Patient record management for psychologists in Poland – legal requirements
A clinical psychologist running an independent practice in Poland is responsible for patient records on three levels: national (statutes and Ministry of Health regulations), EU (GDPR) and ethical (professional secrecy). This guide organises the legal basis, the required content of records, retention periods, and the rules for disclosing patient data.
Legal basis for record-keeping
Patient records kept by a psychologist are governed by four legal acts simultaneously. The Act of 6 November 2008 on Patients' Rights and the Patients' Rights Ombudsman imposes the obligation to keep, store and disclose medical records (Chapter 7, Articles 23–30). The Regulation of the Minister of Health of 6 April 2020 on the types, scope and templates of medical records and the manner of their processing specifies the form — full electronic record-keeping is now permitted. Regulation (EU) 2016/679 (GDPR) imposes obligations concerning special-category data (Article 9(1) and 9(2)(h): provision of healthcare) and security measures (Article 32). The Act of 19 August 1994 on Mental Health Protection introduces special procedures for the mental health area.
The Act of 8 June 2001 on the Profession of Psychologist retains a special status: provisions on professional self-government have not fully entered into force, but the obligations of professional secrecy and documentation of one's own activity remain binding. Additionally, a psychologist who does not provide services within a medical entity but conducts a business as a sole trader is subject to general regulations — the Central Register of Business Activity (CEIDG), tax law and GDPR — as a data controller.
What must the individual patient record contain
The individual patient record covers at minimum more than a dozen elements. The most important are:
- Patient identification data: name, surname, PESEL number (or date of birth where not available), residential address, and for a child — the data of the statutory guardian.
- Data of the service-providing entity: name, address, identifier (REGON, NIP), and data of the psychologist providing the service (name, surname, professional licence number where applicable).
- Dates of contacts: first consultation, follow-up visits, scheduled dates, termination dates.
- Description of the interview and clinical observations: presenting complaints, symptom history, triggers, prior treatment, family and social context.
- Psychological test results with interpretation: names of instruments used, raw scores, reference norms, clinical interpretation. Test sheets themselves are stored separately in a test archive with respect for the confidentiality of test methods.
- Diagnostic formulation: ICD-11 code (or ICD-10 for older records), rationale for the chosen entity, any comorbid diagnoses.
- Treatment plan: psychotherapeutic or psychological goals, planned session frequency, modality (e.g. CBT, psychodynamic, systemic), expected length of the process.
- Recommendations and disclosures: entries on information passed to other specialists, institutions or in connection with legal procedures.

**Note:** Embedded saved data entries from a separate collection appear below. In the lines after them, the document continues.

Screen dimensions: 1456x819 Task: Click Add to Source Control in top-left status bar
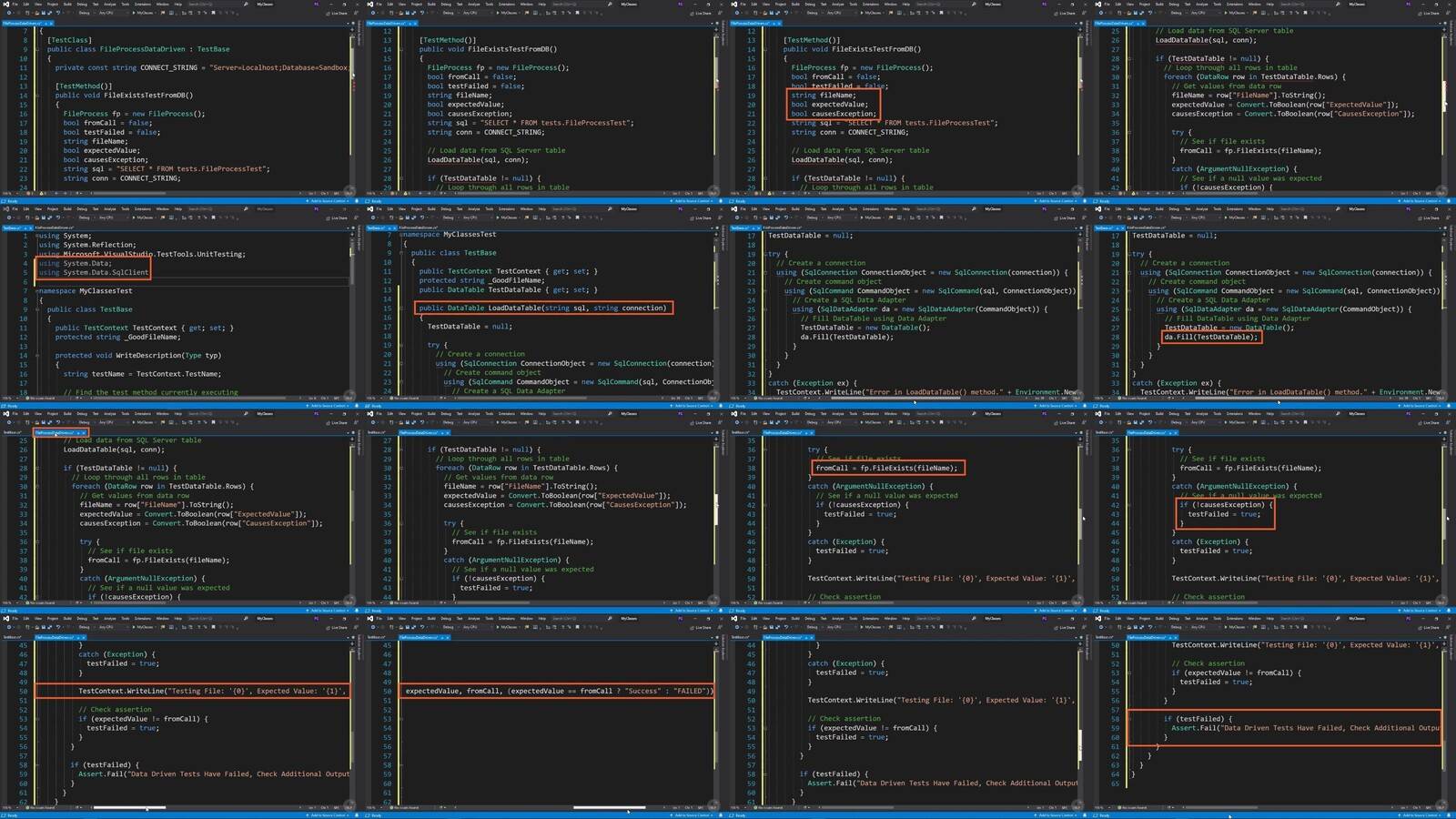(x=328, y=200)
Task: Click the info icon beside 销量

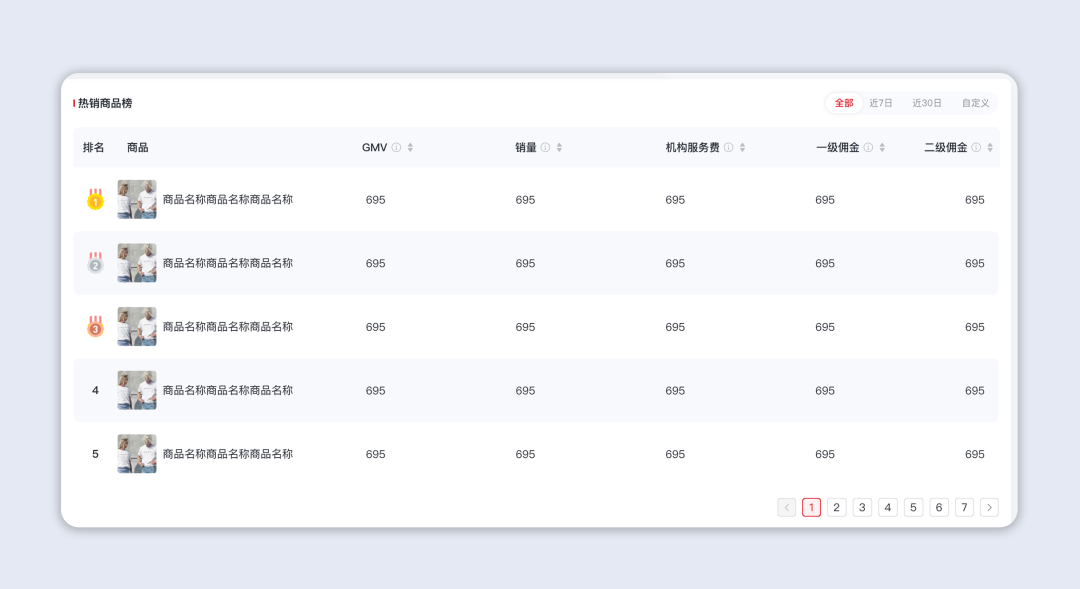Action: click(545, 148)
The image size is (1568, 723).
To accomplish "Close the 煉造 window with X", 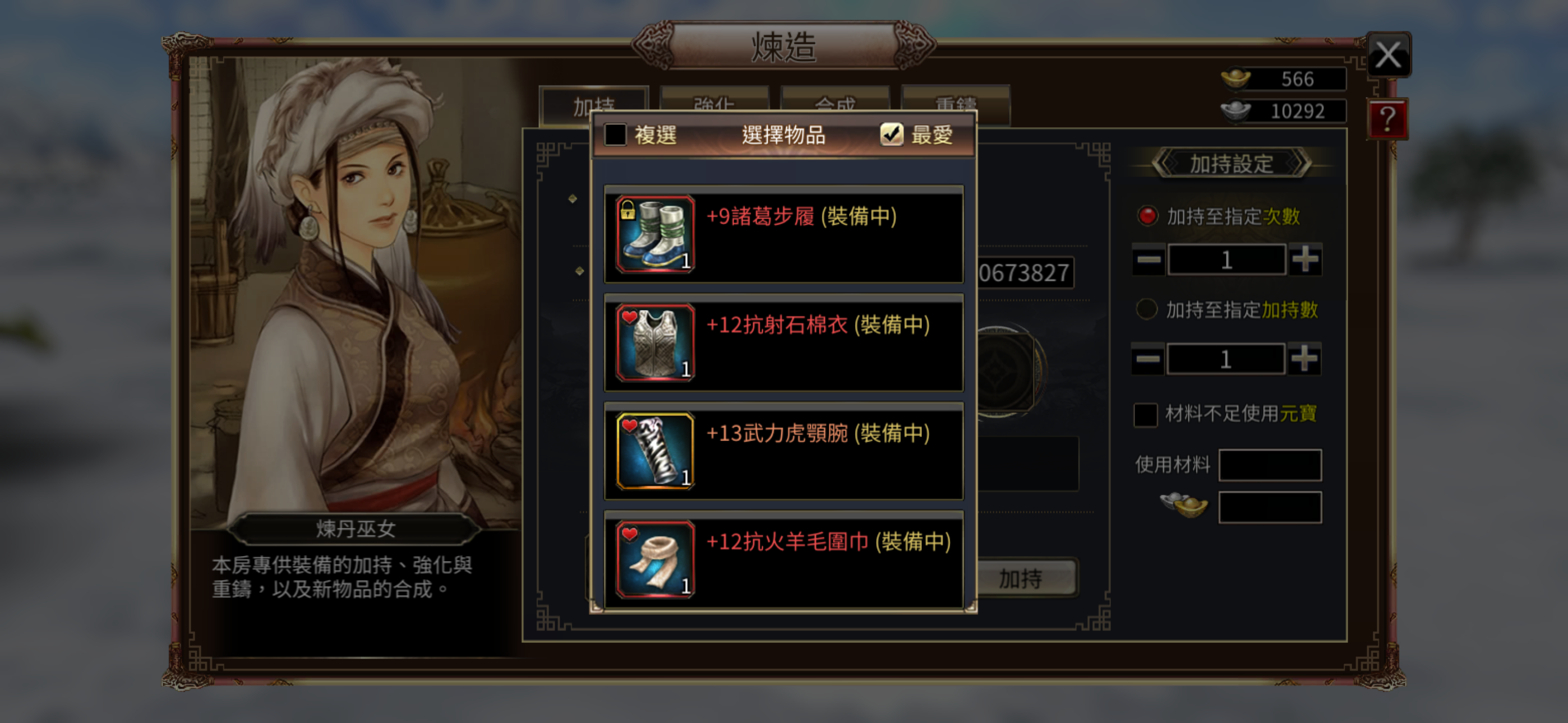I will [1389, 55].
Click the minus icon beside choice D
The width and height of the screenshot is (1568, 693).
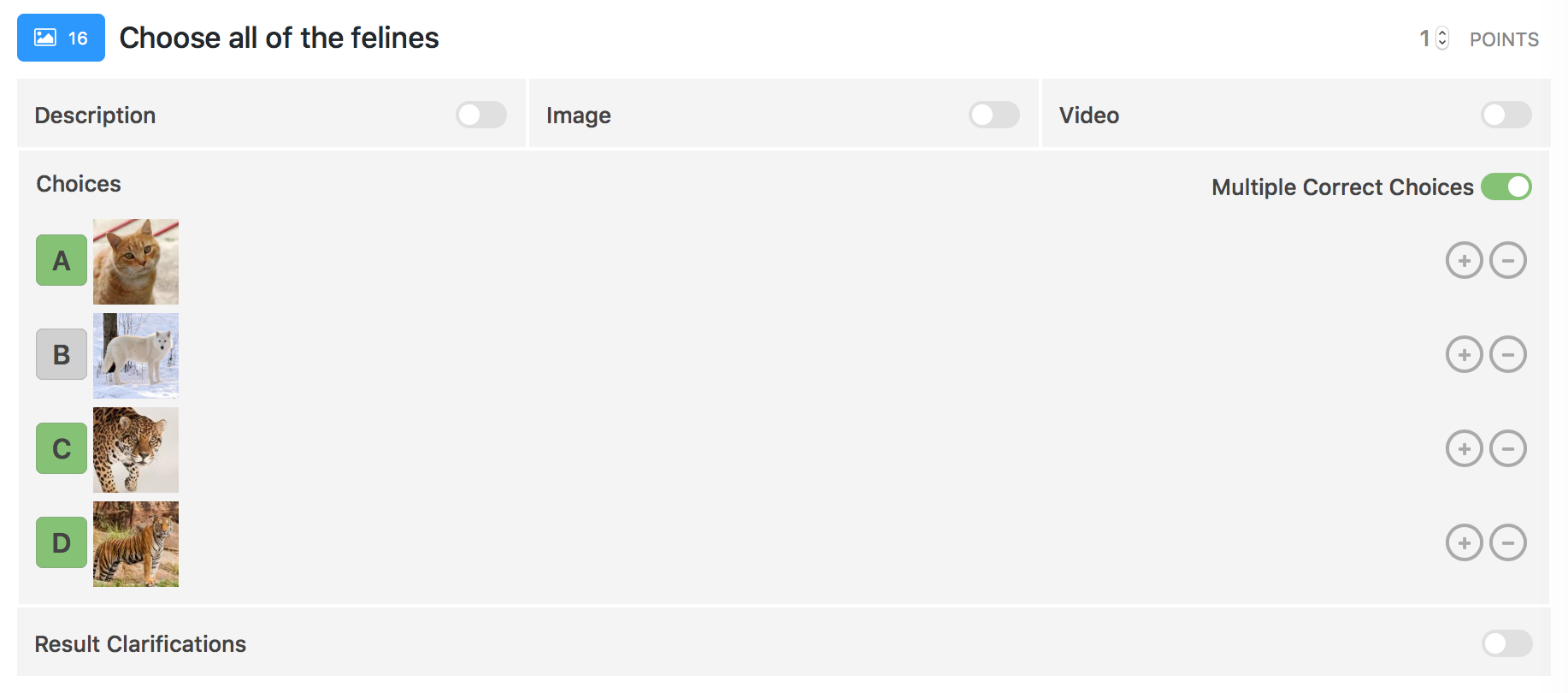point(1508,542)
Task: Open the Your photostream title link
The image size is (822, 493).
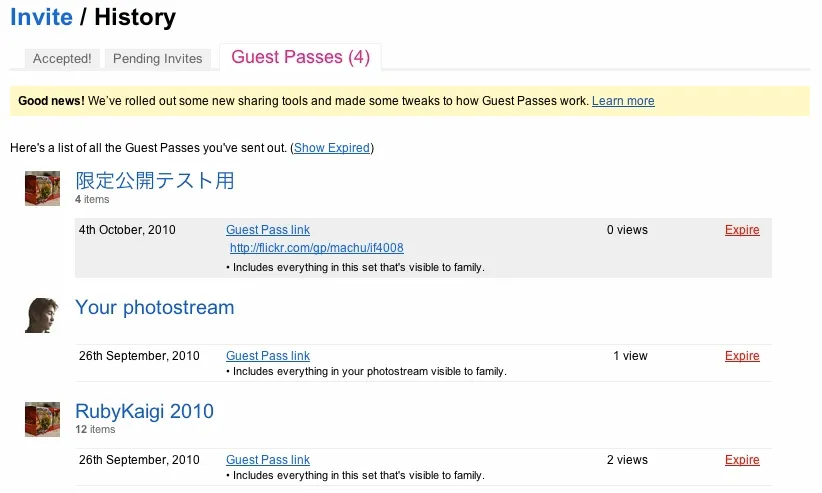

Each entry must be dated and signed (electronically — with a qualified signature or Trusted Profile), and bear unambiguous identification of the author. Retrospective entries without a clear marking are not allowed.
Retention periods
Article 29(1) of the Patients' Rights Act sets retention periods for medical records, counted from the end of the calendar year in which the last entry was made:
- 20 years — the general rule for individual patient records.
- 30 years — in the event of the patient's death resulting from bodily injury or poisoning.
- 22 years — for records concerning children up to the age of two.
- 10 years — for X-ray images stored outside the patient's record.
- 5 years — for referrals or doctor's orders that have been carried out.
- 2 years — for referrals that have not been carried out.
After the retention period expires, the record is destroyed in a manner that prevents identification of the patient (physical destruction with a protocol; in electronic form — secure deletion in line with industry standards). Before destruction, the entity informs the patient of the possibility of collection, which in practice is rarely realised individually due to cost.
Security of special-category data
Data on mental health status are special-category data within the meaning of GDPR Article 9(1). This requires strengthened security measures under GDPR Article 32:
- Encryption in transit: TLS 1.3 for every data transmission (forms, e-mail attachments, export).
- Encryption at rest: full disk encryption (BitLocker, FileVault) for local devices and encryption of backup copies.
- Access control: strong passwords (minimum 12 characters, mixed), two-factor authentication (2FA), restriction of access to persons authorised in writing.
- Event log: recording of operations on records (who, when, what operation) with a retention period equal to the record itself.
- Backup procedures: a minimum of three copies in two different locations, regular verification of recoverability.
- Breach notification procedure: a 72-hour deadline for notifying the President of UODO (GDPR Article 33), and a procedure for notifying the patient if the breach causes high risk (GDPR Article 34).
A psychologist running an independent practice as a data controller bears personal responsibility for implementing these measures, regardless of the scale of activity.